Çin, savaşın yıldönümü olan 24 Şubat’ta krizin siyasi çözümü için önerilerini içeren 12 maddelik ‘tutum belgesi’ açıklamıştı. Belgede ülkelerin egemenliklerine saygı gösterilmesi, meşru güvenlik kaygılarının dikkate alınması, tek taraflı yaptırımlara son verilmesi ve gerginliklerin aşamalı olarak azaltılarak ateşkesin sağlanması gerektiği vurgulanmıştı.

Görüşme sonrası iki ülkenin ekonomik işbirliğinin önemli alanları da ele alndı

Rusya Devlet Başkanı Vladimir Putin ve Çin Devlet Başkanı Şi Cinping, Moskova’da yaptıkları görüşme sonrasında ortak bildiri imzaladı.

Kremlin’in internet sayfasında yayımlanan ortak bildiride, ikili işbirliği, Rusya-Çin ilişkilerinin kapsamlı ortaklık ve yeni bir çağda stratejik etkileşiminin geliştirilmesi hakkında detaylı görüş alışverişinde bulunulduğu hatırlatıldı.

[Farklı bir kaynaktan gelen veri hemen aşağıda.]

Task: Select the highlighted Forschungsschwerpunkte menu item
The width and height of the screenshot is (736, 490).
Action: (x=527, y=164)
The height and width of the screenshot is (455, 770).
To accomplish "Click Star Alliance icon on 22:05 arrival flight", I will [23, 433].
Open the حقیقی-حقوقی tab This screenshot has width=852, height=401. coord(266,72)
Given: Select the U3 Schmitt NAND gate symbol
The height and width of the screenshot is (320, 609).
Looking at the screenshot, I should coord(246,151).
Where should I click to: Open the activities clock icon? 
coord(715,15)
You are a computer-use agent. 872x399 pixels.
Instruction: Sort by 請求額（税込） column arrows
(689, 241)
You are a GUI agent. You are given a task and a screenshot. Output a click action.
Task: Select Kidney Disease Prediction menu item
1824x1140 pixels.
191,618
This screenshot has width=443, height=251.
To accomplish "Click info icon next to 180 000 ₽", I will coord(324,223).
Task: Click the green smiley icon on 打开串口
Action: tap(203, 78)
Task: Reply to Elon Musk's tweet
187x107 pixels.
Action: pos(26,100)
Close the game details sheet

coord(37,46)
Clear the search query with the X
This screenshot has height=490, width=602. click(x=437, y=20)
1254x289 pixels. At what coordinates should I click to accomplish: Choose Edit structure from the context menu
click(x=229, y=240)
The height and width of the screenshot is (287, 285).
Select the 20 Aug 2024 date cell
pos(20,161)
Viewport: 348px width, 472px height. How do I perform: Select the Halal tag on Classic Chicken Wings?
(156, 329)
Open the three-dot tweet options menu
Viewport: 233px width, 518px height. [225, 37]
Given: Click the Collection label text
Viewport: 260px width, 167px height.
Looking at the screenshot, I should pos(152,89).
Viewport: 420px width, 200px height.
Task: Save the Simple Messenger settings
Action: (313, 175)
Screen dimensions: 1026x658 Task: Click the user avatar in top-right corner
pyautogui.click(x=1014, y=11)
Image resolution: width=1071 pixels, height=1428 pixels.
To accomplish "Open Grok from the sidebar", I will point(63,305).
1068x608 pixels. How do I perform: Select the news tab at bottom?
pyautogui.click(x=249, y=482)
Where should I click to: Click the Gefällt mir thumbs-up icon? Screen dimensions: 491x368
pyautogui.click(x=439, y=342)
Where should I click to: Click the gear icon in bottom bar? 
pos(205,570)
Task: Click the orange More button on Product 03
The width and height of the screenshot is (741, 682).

2030’a kadar Rusya-Çin ekonomik işbirliğinin önemli alanlarının geliştirilmesi planına ilişkin 8 maddelik bildiride, iki ülke arasındaki elektronik ticaretin ve diğer yenilikçi araçların artırılması vurgulanırken birbirine bağlı lojistik sistemin geliştirileceği aktarıldı.

Bildiride, “Piyasa ihtiyaçlarına uygun olarak ulusal para birimlerini kullanma uygulamasını genişletmek ve ikili ticaret, yatırım, borç verme ve diğer ticari ve ekonomik işbirliği alanlarındaki paylarını kademeli olarak artırmak dahil olmak üzere mali işbirliği düzeyinin artırılmasının” kararlaştırıldığı ifade edildi.

Enerji sektöründeki kapsamlı ortaklığın güçlendirilmesinin altı çizilen bildiride, karşılıklı ve küresel enerji güvenliğini sağlamanın önemine işaret edildi.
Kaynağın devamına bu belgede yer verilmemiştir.